§ **DATA FOR PROCESSING**
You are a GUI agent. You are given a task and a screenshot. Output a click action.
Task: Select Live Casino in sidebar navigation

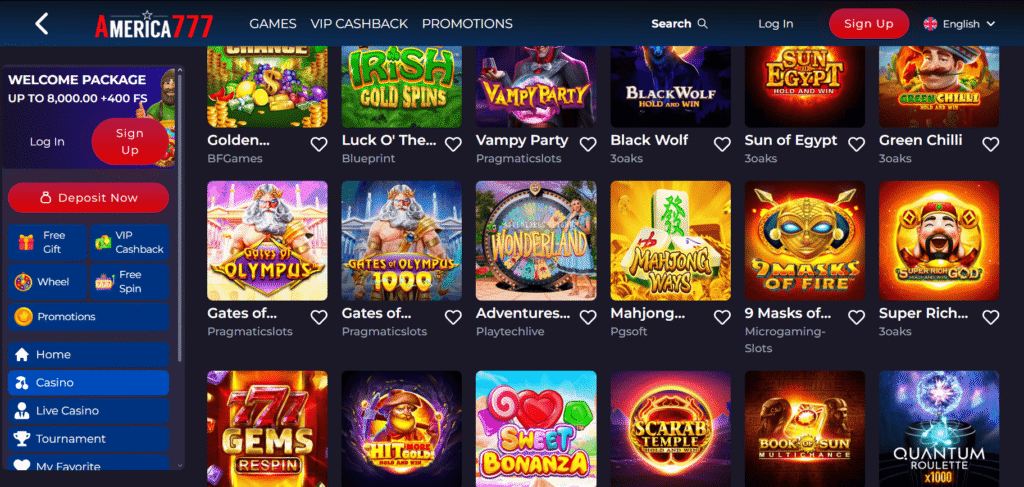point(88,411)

...

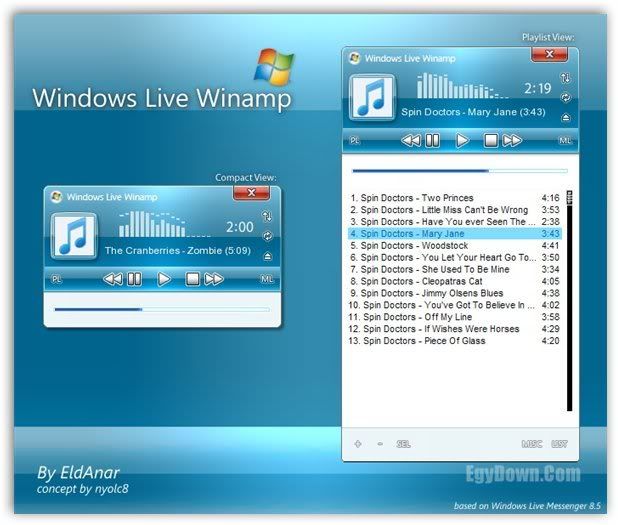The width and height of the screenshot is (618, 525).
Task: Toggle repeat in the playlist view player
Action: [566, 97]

==

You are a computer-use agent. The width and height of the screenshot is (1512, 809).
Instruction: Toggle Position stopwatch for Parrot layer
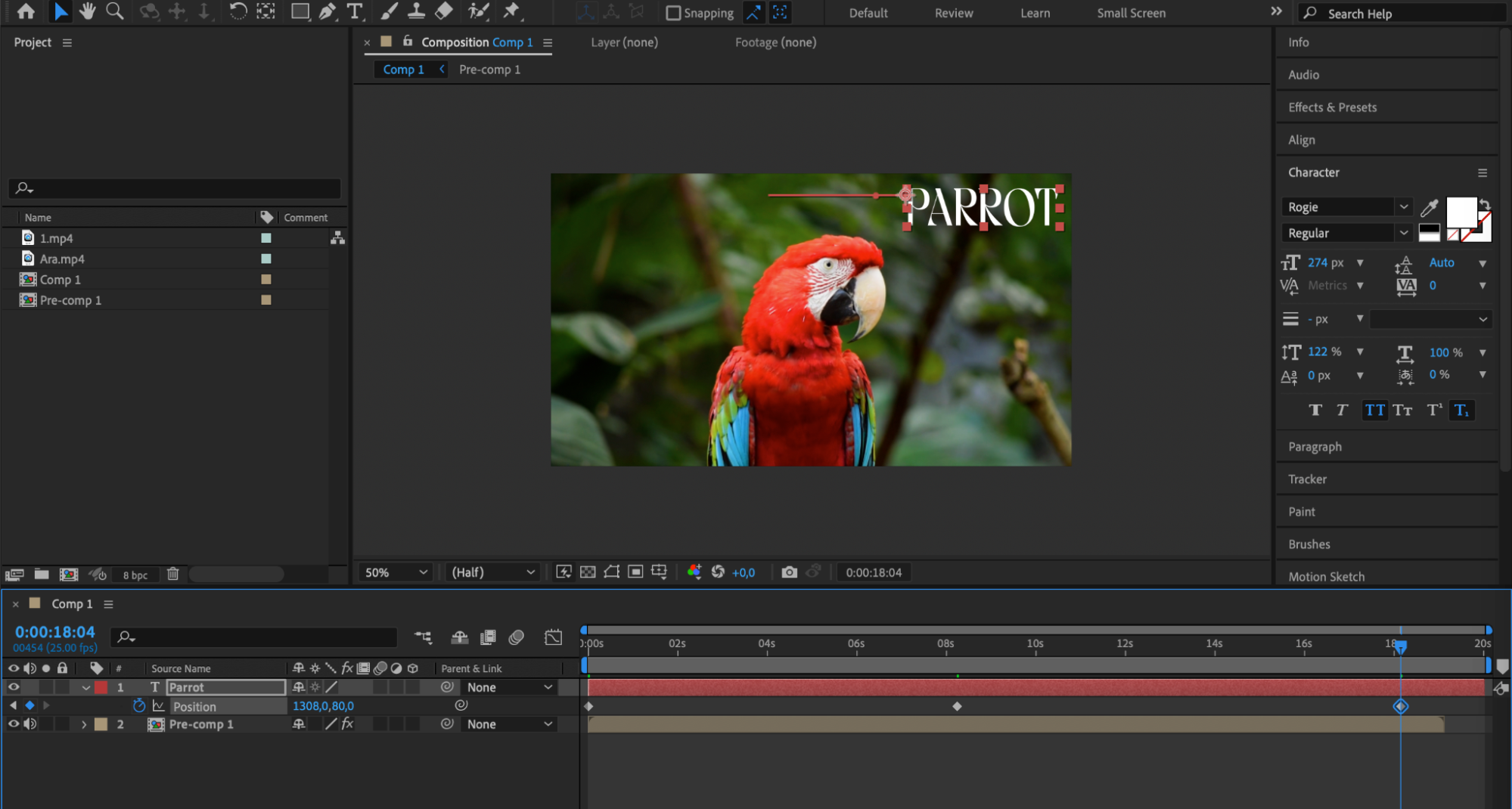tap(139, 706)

§ **WHAT YOU NEED TO DO**
Go through the lines above and tally those with the string "agent". The total is all that is needed.

§ **WRITTEN SOLUTION**
2